One 4 J - Paying Homage to J.J. Johnson
by Mark E. Gallo
Review date: September 2003
"Keeping the Blues Alive Award"|
Achievement for Blues on the Internet
Presented by The Blues Foundation
J.J. Johnson was arguably the most important of the bebop trombonists, just as Steve Turre is unquestionably one of the most influential of the past quarter century. So it comes as no surprise that this is an exceptional project. Joined on the nearly all-Johnson program (the exceptions being Harold Mabern's tribute "Mr. Johnson," Turre's title piece and a Cole Porter's classic), by a coterie of exceptional trombonists in Joe Alessi, Steve Davis, Robin Eubanks, Andre Hayward and Douglas Purviance - propelled and supported by pianist Stephen Scott, bassist Peter Washington and drummer Victor Lewis -- Turre reaches for and invariably attains great heights on this gem. The horn players all bring impressive resumes to the project. Eubanks has played with master musicians McCoy Tyner and Sun Ra, among others. Steve Davis has worked with Jackie McLean, Hayward with Dave Holland and Roy Hargrove. Purviance has worked with everyone from Michel Camilo to the Thad Jones & Mel Lewis Orchestra, as well as with J.J. Johnson. You'll find him on the new Slide Hampton and the World of Trombones disc, "Spirit of the Horn," also on Telarc. Mr. Alessi is no less than the principal trombonist with the New York Philharmonic. Assembling these heavyweight players on one powerful date is a jazz lover's treat of the first order.

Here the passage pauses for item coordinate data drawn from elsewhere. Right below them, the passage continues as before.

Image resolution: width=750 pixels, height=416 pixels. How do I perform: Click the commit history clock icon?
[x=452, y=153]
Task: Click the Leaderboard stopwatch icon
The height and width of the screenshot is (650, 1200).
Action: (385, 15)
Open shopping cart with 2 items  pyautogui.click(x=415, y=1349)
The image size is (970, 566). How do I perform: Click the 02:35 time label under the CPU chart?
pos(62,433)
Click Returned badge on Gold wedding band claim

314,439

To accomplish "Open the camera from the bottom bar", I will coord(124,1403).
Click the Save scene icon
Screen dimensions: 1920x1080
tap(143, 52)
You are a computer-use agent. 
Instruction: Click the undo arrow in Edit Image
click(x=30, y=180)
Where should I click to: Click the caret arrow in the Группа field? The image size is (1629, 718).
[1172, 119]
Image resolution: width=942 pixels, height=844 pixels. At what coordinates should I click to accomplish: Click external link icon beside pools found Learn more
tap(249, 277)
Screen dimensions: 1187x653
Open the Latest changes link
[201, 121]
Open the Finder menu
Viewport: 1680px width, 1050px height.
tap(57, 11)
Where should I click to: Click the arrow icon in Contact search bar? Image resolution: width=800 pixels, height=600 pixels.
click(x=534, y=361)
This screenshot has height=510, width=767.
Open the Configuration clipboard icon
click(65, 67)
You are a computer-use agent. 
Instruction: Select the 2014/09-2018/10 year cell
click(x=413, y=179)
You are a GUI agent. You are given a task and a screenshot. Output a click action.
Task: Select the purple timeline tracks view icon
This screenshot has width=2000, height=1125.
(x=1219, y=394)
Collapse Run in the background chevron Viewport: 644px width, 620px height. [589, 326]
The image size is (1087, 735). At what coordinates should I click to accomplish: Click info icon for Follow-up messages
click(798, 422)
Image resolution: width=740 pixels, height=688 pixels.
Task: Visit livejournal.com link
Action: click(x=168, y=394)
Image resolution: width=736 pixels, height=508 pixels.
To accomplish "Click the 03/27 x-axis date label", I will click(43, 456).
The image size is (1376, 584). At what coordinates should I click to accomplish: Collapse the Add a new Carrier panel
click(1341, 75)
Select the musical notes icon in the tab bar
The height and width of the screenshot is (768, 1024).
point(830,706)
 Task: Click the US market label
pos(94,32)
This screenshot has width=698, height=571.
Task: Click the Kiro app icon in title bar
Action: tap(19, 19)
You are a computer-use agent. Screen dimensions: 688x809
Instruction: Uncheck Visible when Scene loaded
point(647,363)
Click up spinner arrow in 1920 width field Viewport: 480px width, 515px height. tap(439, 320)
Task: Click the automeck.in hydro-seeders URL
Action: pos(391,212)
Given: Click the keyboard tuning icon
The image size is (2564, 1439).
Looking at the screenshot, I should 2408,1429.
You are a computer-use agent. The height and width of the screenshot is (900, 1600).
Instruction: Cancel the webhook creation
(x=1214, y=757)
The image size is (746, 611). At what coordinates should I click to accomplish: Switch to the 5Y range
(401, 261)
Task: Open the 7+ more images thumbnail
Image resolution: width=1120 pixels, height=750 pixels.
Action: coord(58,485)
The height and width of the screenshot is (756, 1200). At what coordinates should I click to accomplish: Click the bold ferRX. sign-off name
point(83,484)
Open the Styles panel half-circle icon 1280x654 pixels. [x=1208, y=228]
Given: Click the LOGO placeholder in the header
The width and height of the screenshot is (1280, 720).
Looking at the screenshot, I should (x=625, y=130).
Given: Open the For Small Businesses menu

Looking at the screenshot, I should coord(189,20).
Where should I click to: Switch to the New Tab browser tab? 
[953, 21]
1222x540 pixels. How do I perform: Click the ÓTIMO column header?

Turre's arrangement on the opening and aptly titled "Overdrive" is a joyful ode to the maestro. Trading licks with Robin Eubanks, it is at once liltingly melodic and driving. "Wee Dot," one of Johnson's finest compositions (and sometimes co-credited to Charlie Parker) and closely related to Art Blakey & the Jazz Messengers, is one of the highlights on the set. It is interesting to note that Turre, Davis and Eubanks put in time with the Messengers in the course of their careers. There are moments throughout the disc that will remind listeners of the JJ & Kai recordings that Johnson cut with Kai Winding in the 1960s, particularly on duet pieces. One of JJ & Kai's most popular tunes, "What Is This Thing Called Love?" is included here and magnificently performed by Turre and Davis. "Lament," featuring Slide Hampton's arrangement for four trombones, is beautifully played by Alessi, Davis, Hayward and Purviance, with solos from Turre and Eubanks. Alessi's open horn work on "El Camino Real" is the very essence of virtuosity and on the closing "Minor Blues" pianist Scott plays a deceptively stark solo over which African percussionist Abou M'Boup, and the rhythm team, working out of different time signatures, set a busy stage for Turre's melodic and simple refrain. Steve Turre's last recording was one of my picks for top 10 of the year. This is unquestionably in the same category. Spellbinding, hypnotic and tons of fun.